PLOT (Progressive Localization via Optimal Transport) submissions to the MIB Causal Variable Localization Track. PLOT picks (layer, token-position) sites via two-stage Sinkhorn OT, then trains DAS rotations only at the picked sites — targeting baseline-DAS-comparable accuracy at ≤10× fewer rotations trained.
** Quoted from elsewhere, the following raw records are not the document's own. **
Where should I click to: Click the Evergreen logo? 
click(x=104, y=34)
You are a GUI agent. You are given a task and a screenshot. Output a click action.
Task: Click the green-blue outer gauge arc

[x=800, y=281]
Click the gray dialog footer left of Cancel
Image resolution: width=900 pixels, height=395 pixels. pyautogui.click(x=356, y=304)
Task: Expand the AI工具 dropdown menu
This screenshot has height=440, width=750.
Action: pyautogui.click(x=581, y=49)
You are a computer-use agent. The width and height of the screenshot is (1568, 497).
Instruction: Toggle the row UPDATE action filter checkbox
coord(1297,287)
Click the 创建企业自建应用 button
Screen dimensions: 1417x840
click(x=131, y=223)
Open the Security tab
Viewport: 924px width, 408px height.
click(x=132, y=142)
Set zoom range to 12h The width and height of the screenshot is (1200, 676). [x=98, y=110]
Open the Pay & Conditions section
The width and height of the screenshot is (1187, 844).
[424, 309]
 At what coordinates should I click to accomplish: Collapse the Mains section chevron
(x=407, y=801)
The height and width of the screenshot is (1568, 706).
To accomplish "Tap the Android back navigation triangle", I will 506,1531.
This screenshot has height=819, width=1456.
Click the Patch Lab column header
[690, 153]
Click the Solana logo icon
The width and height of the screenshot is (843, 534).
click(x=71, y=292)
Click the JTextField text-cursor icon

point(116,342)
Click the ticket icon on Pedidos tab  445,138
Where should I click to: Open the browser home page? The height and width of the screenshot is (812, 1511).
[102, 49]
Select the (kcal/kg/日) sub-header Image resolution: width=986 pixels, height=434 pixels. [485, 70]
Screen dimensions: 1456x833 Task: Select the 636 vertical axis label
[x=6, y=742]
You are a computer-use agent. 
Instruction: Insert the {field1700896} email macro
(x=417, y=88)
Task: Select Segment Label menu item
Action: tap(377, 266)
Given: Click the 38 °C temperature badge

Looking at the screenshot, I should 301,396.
What this repo ships is the PLOT-DAS variant from the source paper (Stage A + Stage B + DAS at picked sites). Other PLOT variants in the paper — PLOT (localization only), PLOT-native / PLOT-PCA (Stage B handles in native or PCA coords), Full DAS — aren't implemented here. Source repo for the paper: https://github.com/jchang153/causal-abstractions-ot.

Headline status

12 of 26 cells with submissions (46.2%). 11 at full quality, 1 (arithmetic) at smoke.

Of the 12 shipped:

status	cells	mechanism
🏆 win/tie vs DAS leaderboard	1 (Qwen pointer), 7 (ARC pointer), 8 (ARC answer)*, 22 (RAVEL Continent)	PLOT picks well
📏 small structural gap (~5–7%)	3 (Gemma pointer), 4 (Gemma answer)	confirmed outside seed band
❌ documented structural gap	2 (Qwen answer), 13/14 (IOI), 21/23 (RAVEL Country/Language)	each diagnosed in `PLOT_SHORTCOMINGS.md`
⚠ smoke quality	11 (arithmetic)	scale-up regressed; reverted to smoke

* Cell 8's 0.999 score includes a non-obvious mechanism — see PLOT_SHORTCOMINGS.md §15.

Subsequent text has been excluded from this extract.